We have been using SB Tribe to monitor growing consumer pressure around microbeads: the tiny plastic exfoliants found in face wash and toothpaste amongst other things, that have been found to flow through water treatment plants directly into the ecosystem. This is already contributing to a range of issues (from bioaccumulation of toxics to helping invading species to spread) in the Great Lakes of America and, while the beads themselves are tiny, they are present in such numbers that their use is a significant contributor to worldwide plastic pollution. Last year, Sherri Mason at the State University of New York in Fredonia found anywhere from 1,500 to 1.1 million microbeads per square mile in the Great Lakes, the world’s largest source of freshwater.
Below is a map of the terms associated with the debate, after the university announced you could send your unwanted scrubs to them for analysis.
From this map you can see that social media users are predominantly sharing information on microbeads, with a focus on plastic pollution.

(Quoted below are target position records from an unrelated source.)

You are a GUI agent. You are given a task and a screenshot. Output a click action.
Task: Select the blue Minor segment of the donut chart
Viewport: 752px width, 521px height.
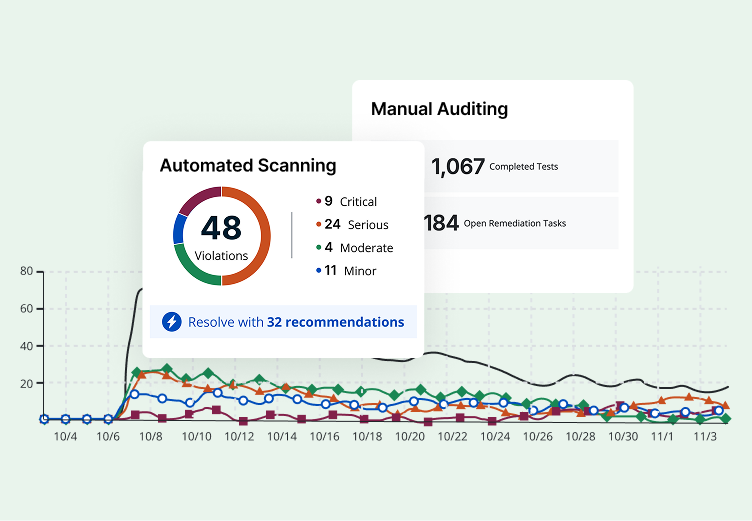[x=180, y=229]

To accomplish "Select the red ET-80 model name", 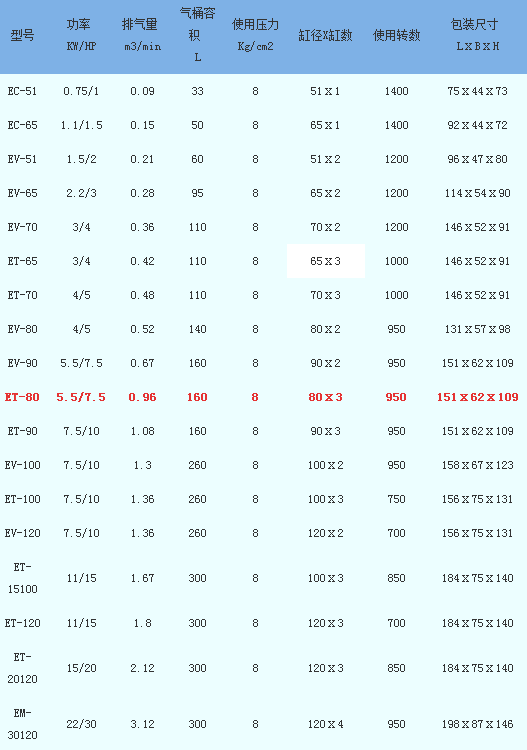I will pyautogui.click(x=22, y=397).
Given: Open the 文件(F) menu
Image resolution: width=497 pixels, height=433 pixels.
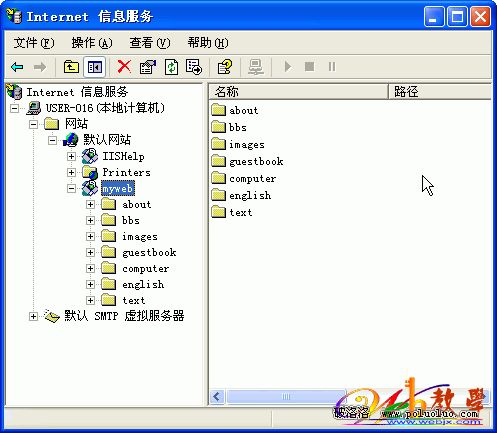Looking at the screenshot, I should [x=34, y=43].
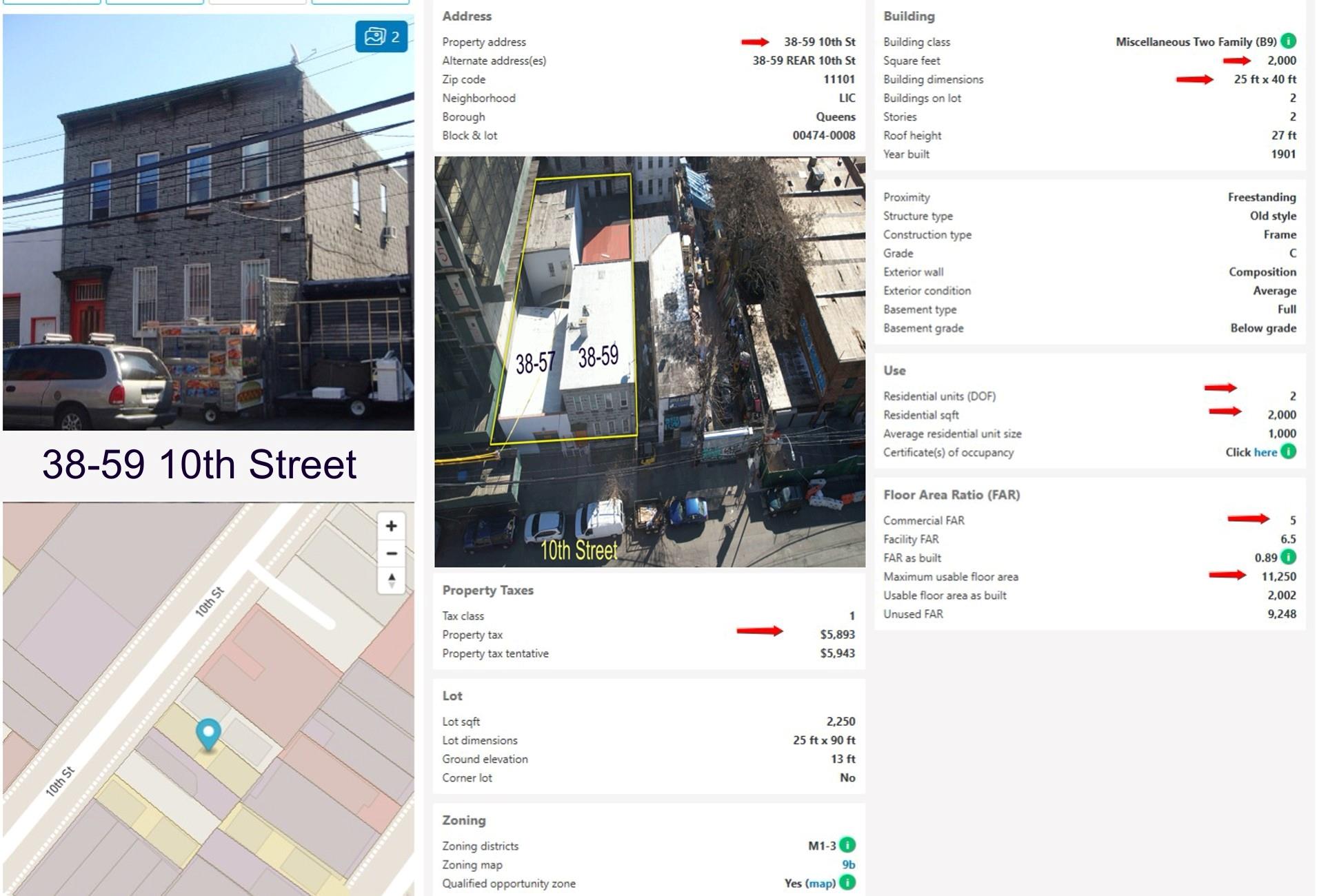Image resolution: width=1319 pixels, height=896 pixels.
Task: Click the info icon for Qualified opportunity zone
Action: (847, 883)
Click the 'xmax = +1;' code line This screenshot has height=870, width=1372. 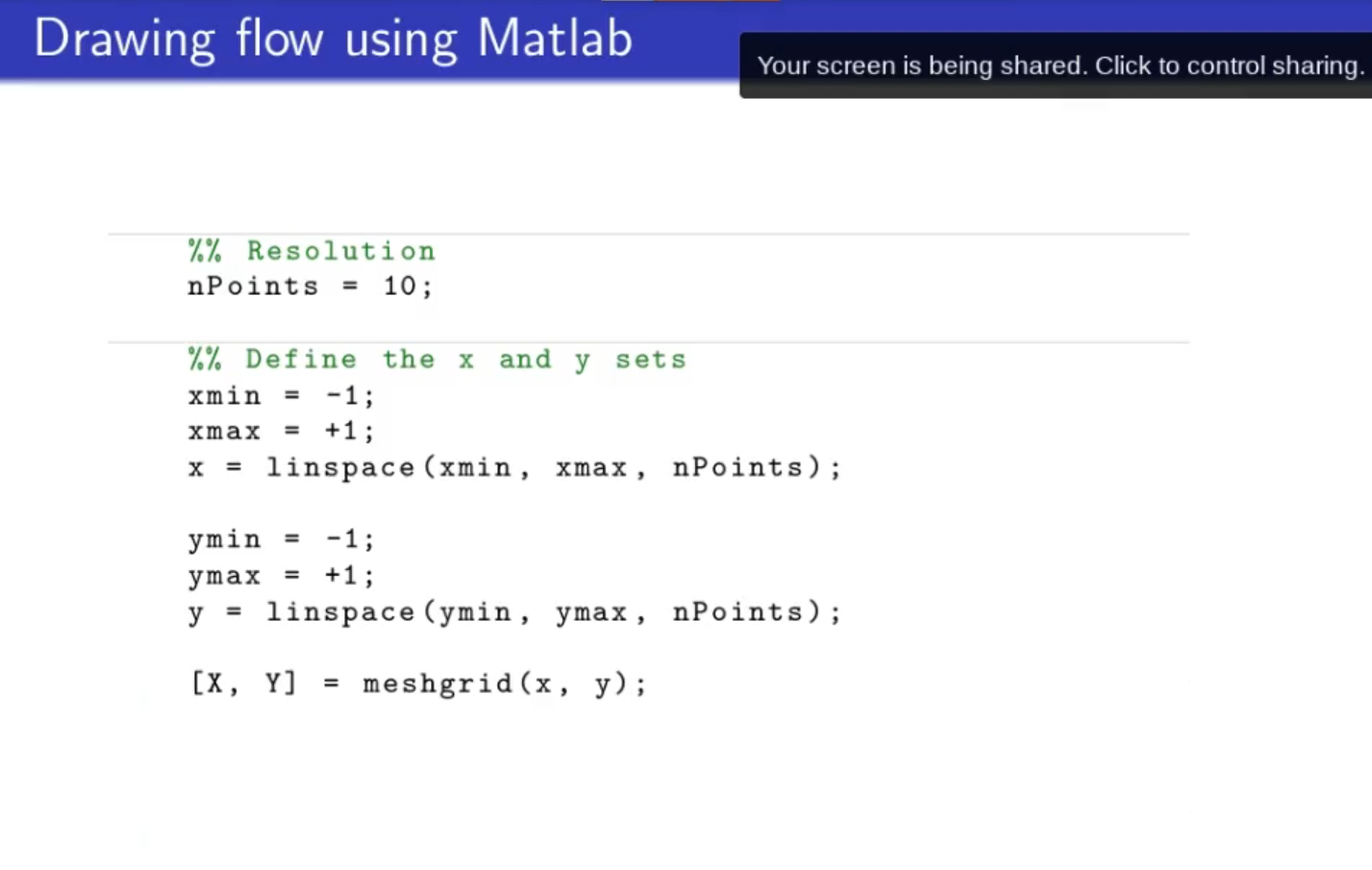point(281,431)
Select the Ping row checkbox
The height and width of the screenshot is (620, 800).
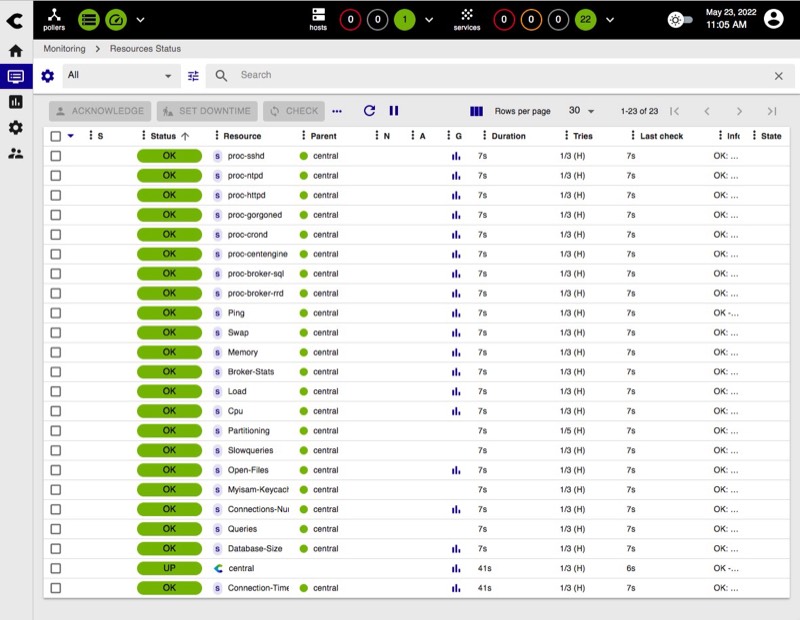[56, 313]
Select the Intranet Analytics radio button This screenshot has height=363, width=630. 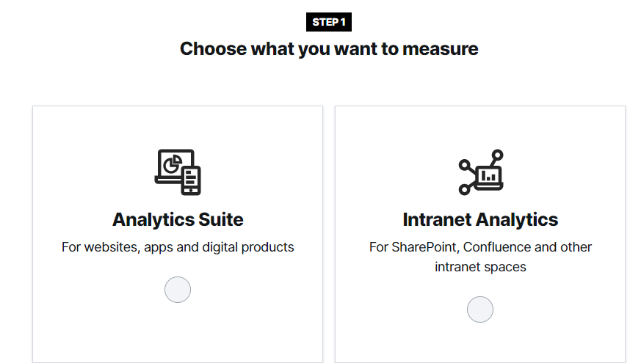[480, 310]
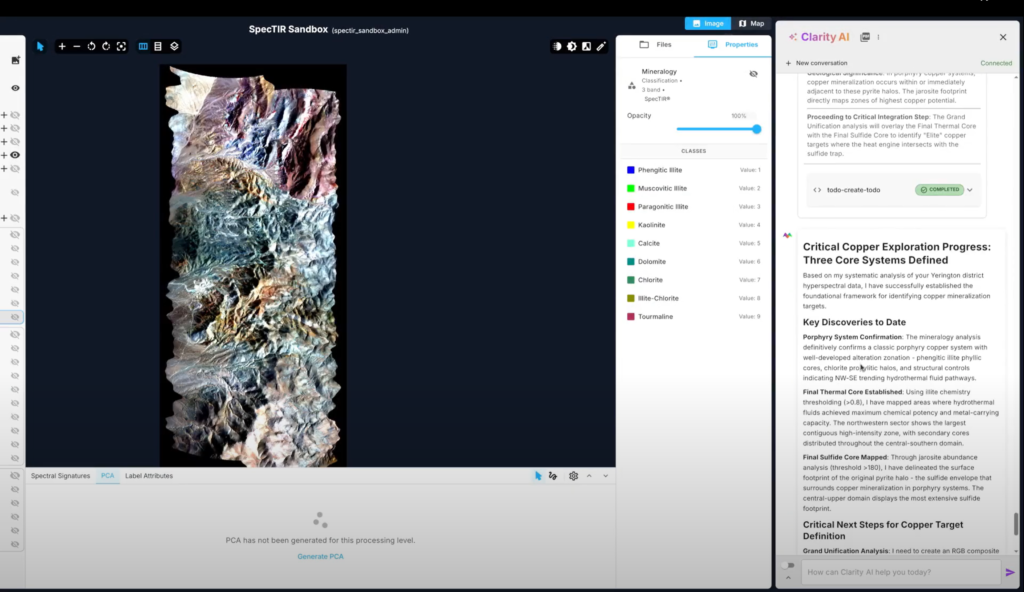Expand the todo-create-todo completed section
Image resolution: width=1024 pixels, height=592 pixels.
click(x=969, y=189)
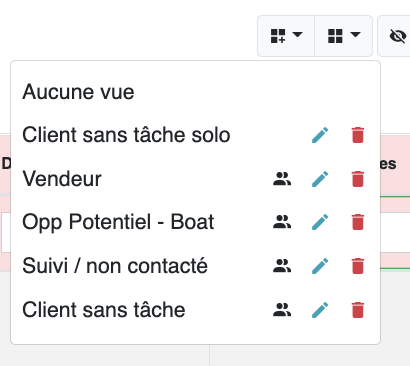Image resolution: width=410 pixels, height=366 pixels.
Task: Delete the Client sans tâche solo view
Action: (358, 135)
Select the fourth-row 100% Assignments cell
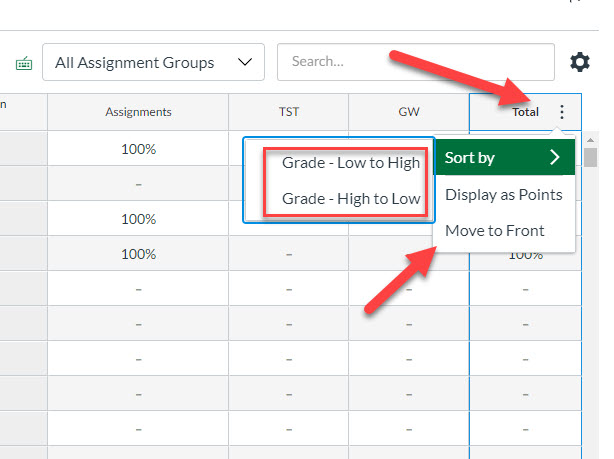 tap(138, 254)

Following the news that Illinois has enacted the first ban on the sale and manufacture of products containing microbeads, pressure is growing for further legislation and for companies to voluntarily remove these products from their portfolios. Whilst, currently, conversation volumes on social media are relatively small, the attention has already prompted several major brands to make public commitments to phase out plastic microbeads from their products. The conversation is being seen and shared by an average of 118 thousand people per day, and is only gaining strength.